■ YOUR OBJECTIVE ■
Make a word-for-word copy of the entries below from their first line through the line with "[Einkaufstasche] (211, 8)", and add nothing.

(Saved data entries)
-- -- --

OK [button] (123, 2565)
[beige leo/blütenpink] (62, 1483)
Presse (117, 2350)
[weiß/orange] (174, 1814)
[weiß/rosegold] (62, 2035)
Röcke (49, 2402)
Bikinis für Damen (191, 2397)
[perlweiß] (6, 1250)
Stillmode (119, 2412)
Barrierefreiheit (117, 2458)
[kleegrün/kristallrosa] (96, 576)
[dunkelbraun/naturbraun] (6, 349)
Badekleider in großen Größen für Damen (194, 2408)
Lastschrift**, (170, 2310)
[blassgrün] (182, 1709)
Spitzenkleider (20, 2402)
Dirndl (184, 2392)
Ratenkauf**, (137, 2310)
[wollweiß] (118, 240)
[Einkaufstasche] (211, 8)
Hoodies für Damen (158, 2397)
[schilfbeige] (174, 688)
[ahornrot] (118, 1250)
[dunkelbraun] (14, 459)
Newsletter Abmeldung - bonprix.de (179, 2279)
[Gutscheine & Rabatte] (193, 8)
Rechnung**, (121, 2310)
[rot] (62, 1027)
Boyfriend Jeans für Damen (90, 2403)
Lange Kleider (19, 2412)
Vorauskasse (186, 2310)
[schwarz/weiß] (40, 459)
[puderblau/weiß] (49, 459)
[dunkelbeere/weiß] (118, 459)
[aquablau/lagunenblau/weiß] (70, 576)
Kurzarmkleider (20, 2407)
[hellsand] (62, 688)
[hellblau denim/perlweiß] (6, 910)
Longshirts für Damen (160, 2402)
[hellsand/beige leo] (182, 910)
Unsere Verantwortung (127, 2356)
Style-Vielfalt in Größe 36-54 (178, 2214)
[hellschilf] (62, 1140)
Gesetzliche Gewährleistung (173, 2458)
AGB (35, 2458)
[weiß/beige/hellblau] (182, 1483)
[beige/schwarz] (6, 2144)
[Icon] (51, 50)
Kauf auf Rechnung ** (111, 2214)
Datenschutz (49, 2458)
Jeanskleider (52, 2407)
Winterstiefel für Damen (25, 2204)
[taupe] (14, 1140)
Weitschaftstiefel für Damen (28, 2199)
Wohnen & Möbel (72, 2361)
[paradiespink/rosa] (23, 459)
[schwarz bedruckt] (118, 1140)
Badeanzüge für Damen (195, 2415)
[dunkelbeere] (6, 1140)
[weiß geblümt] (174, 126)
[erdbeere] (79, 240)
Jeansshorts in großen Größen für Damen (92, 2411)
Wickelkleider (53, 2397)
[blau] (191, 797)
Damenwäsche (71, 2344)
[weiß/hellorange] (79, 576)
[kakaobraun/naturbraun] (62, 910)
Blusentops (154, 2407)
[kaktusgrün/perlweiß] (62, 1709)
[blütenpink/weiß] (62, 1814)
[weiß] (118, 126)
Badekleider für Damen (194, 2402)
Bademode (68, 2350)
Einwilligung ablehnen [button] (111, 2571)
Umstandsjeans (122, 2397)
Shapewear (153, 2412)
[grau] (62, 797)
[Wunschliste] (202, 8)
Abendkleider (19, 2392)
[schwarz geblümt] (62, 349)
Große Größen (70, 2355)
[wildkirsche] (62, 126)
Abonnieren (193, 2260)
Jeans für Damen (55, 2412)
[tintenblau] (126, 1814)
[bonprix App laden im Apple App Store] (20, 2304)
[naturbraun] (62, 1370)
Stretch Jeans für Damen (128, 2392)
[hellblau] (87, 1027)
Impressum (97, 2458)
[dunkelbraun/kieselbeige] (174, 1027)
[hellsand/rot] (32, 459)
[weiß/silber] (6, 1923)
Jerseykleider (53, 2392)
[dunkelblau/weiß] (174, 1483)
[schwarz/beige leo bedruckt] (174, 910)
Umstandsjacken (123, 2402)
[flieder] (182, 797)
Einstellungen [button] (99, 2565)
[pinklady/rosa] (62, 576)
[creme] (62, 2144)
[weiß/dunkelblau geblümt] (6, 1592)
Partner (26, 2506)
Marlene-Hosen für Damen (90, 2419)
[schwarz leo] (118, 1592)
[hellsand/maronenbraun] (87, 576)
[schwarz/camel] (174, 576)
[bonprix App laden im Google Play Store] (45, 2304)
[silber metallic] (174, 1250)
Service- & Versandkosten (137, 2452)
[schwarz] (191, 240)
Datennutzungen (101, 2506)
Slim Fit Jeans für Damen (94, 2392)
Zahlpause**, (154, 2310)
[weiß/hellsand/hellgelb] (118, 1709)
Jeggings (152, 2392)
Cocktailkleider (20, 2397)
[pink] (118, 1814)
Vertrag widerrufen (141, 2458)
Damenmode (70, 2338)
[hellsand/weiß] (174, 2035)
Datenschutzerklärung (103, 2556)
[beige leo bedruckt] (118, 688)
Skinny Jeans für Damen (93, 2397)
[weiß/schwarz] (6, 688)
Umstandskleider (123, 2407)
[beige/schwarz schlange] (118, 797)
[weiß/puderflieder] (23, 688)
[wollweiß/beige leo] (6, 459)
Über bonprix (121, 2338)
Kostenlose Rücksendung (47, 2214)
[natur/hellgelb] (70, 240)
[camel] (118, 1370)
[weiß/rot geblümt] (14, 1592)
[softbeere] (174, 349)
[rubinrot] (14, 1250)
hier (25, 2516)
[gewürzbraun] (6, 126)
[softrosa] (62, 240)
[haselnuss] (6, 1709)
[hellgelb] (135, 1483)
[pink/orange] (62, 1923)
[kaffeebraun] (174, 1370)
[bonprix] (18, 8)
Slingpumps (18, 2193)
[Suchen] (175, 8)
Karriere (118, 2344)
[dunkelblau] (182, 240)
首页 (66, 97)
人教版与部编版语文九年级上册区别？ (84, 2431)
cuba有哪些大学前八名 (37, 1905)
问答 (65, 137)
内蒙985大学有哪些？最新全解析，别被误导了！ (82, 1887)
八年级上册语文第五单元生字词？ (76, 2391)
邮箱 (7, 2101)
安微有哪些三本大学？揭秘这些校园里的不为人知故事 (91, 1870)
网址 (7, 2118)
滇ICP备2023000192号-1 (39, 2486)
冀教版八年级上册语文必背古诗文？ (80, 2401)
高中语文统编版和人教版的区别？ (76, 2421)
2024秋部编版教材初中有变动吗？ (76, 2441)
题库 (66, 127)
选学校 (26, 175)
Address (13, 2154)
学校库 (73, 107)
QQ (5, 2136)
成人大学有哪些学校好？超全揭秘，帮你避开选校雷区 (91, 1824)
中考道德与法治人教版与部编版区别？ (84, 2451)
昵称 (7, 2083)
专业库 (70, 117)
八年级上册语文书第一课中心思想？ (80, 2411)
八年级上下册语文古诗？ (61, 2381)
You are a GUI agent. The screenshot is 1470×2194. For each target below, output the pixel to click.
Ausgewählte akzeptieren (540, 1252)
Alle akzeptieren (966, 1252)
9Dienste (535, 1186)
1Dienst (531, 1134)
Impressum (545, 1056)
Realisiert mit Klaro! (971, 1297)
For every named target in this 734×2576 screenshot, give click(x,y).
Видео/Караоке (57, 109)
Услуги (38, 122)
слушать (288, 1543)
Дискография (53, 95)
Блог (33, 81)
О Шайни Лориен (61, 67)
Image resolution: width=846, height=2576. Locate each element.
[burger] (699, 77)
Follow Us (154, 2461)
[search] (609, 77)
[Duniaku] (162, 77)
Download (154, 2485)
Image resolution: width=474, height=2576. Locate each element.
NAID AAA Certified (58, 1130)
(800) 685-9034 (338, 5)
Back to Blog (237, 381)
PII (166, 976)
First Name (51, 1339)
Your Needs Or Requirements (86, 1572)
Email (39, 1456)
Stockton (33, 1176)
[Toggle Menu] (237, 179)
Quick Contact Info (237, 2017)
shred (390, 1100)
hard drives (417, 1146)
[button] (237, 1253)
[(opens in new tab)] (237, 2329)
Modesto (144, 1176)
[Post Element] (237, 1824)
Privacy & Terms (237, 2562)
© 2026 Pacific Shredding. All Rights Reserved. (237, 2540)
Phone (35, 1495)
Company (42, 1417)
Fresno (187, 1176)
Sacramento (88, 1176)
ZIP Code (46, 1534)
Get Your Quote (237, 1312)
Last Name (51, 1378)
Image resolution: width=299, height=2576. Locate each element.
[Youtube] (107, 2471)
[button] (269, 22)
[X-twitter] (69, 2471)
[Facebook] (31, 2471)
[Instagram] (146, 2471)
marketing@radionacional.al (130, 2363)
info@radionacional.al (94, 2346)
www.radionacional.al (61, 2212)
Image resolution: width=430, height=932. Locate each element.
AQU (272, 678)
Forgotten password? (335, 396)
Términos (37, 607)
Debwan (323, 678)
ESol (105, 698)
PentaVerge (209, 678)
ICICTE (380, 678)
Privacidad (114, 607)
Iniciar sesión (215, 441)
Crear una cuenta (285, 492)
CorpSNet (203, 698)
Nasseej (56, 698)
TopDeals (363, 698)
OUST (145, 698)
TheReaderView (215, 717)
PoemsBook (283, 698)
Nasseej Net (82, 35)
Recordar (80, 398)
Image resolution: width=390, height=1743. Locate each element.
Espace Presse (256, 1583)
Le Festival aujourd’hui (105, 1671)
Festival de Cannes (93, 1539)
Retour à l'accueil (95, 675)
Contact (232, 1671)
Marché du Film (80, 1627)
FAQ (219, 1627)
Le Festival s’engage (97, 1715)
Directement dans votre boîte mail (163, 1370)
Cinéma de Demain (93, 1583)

-- -- --

■ RESPONSE TO THIS TASK ■
OK [button] (123, 2565)
[beige leo/blütenpink] (62, 1483)
Presse (117, 2350)
[weiß/orange] (174, 1814)
[weiß/rosegold] (62, 2035)
Röcke (49, 2402)
Bikinis für Damen (191, 2397)
[perlweiß] (6, 1250)
Stillmode (119, 2412)
Barrierefreiheit (117, 2458)
[kleegrün/kristallrosa] (96, 576)
[dunkelbraun/naturbraun] (6, 349)
Badekleider in großen Größen für Damen (194, 2408)
Lastschrift**, (170, 2310)
[blassgrün] (182, 1709)
Spitzenkleider (20, 2402)
Dirndl (184, 2392)
Ratenkauf**, (137, 2310)
[wollweiß] (118, 240)
[Einkaufstasche] (211, 8)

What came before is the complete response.